[ACTION ITEM]: Leave out pictures; repeat exactly the lines from the "Task: Expand アドレス帳 sidebar section" line through the last of the data below.

[Data records]:
++++
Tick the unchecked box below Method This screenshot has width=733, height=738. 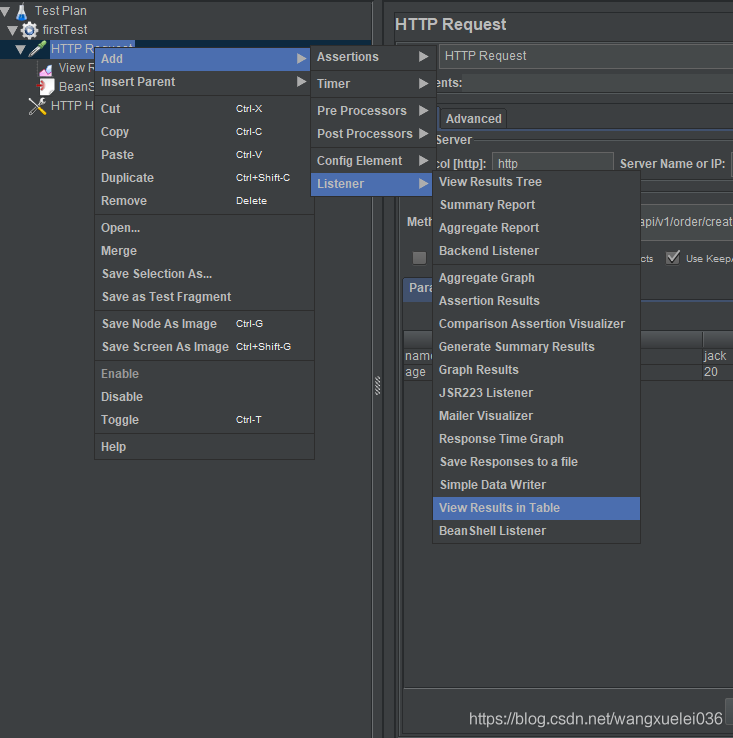coord(420,258)
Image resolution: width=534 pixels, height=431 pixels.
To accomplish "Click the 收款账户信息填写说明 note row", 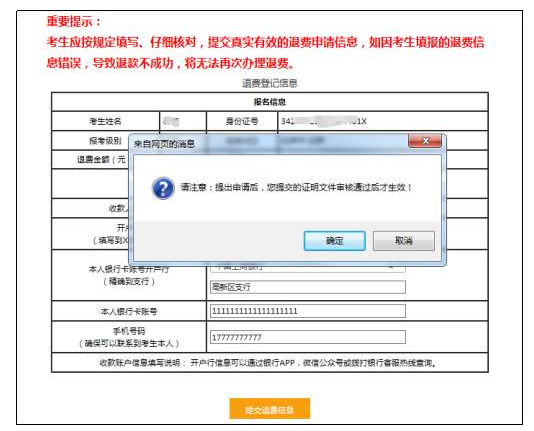I will (270, 363).
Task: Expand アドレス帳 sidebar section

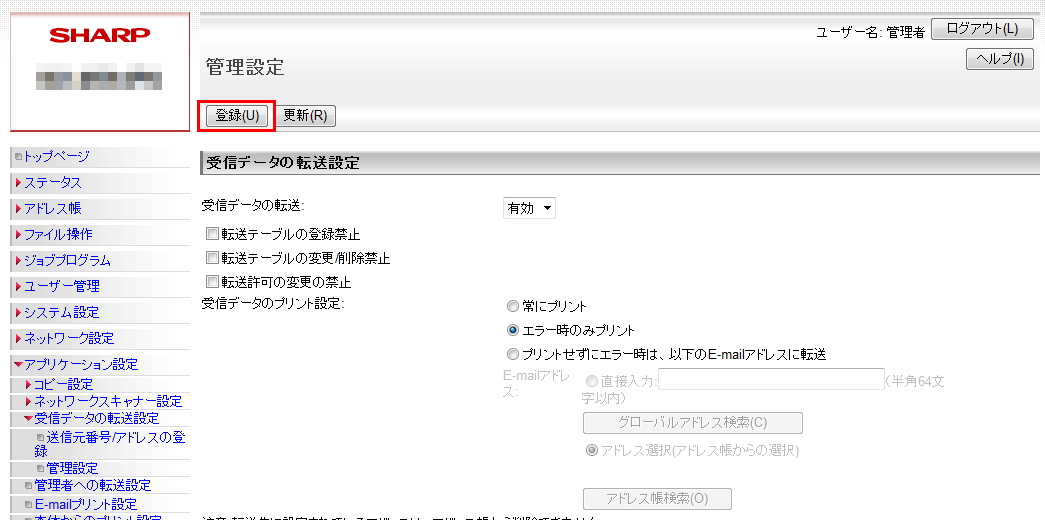Action: tap(53, 209)
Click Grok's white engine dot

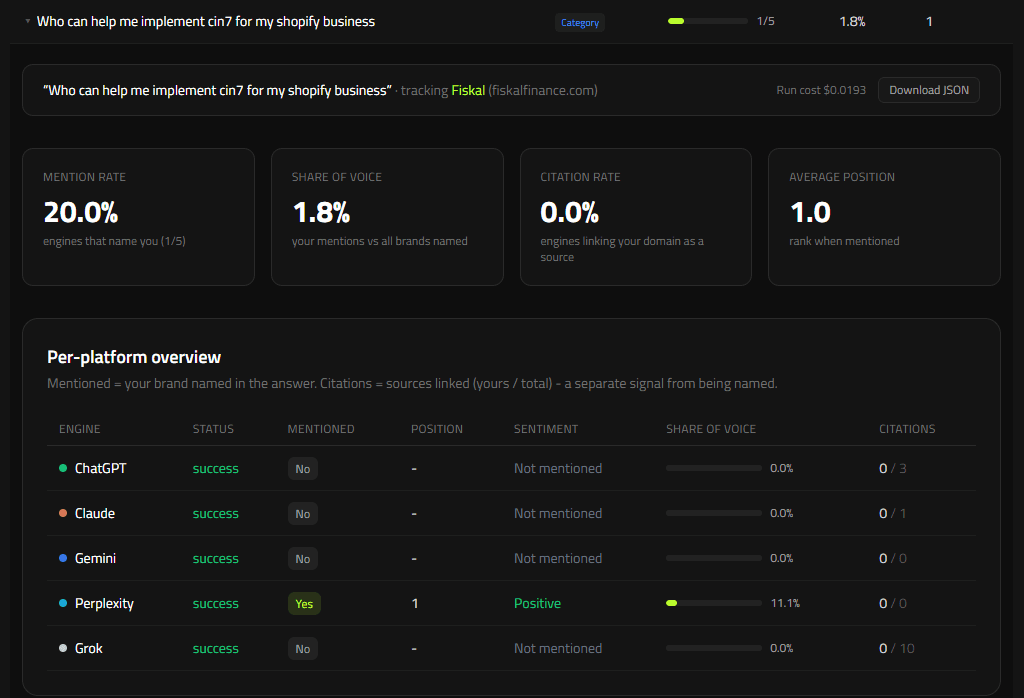(63, 648)
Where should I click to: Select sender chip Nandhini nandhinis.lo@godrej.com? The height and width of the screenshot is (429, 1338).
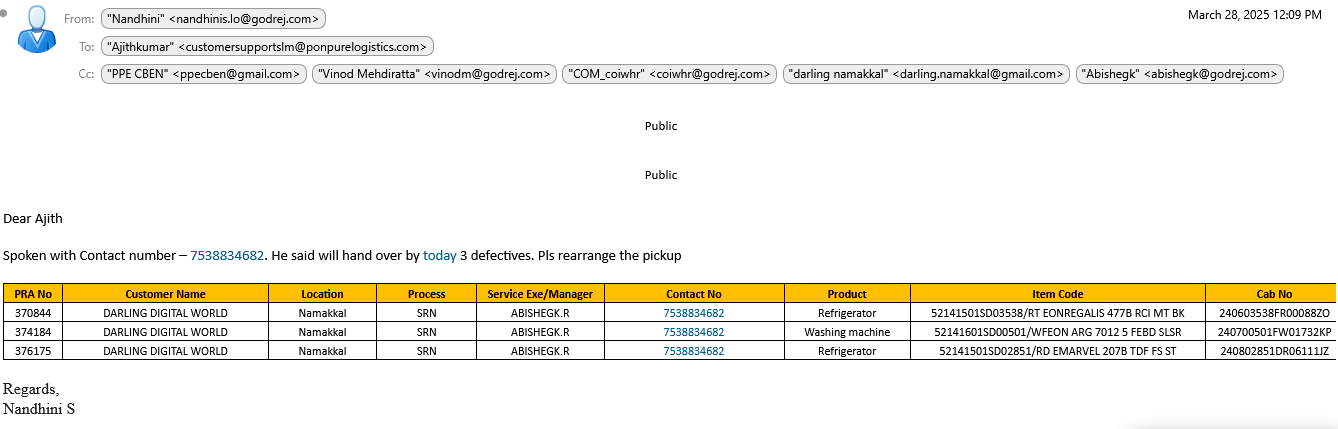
++++
[SOLUTION]:
Task: Expand アドレス帳 sidebar section

Action: tap(53, 209)
Click Grok's white engine dot

(63, 648)
Where should I click to: Select sender chip Nandhini nandhinis.lo@godrej.com? The height and width of the screenshot is (429, 1338).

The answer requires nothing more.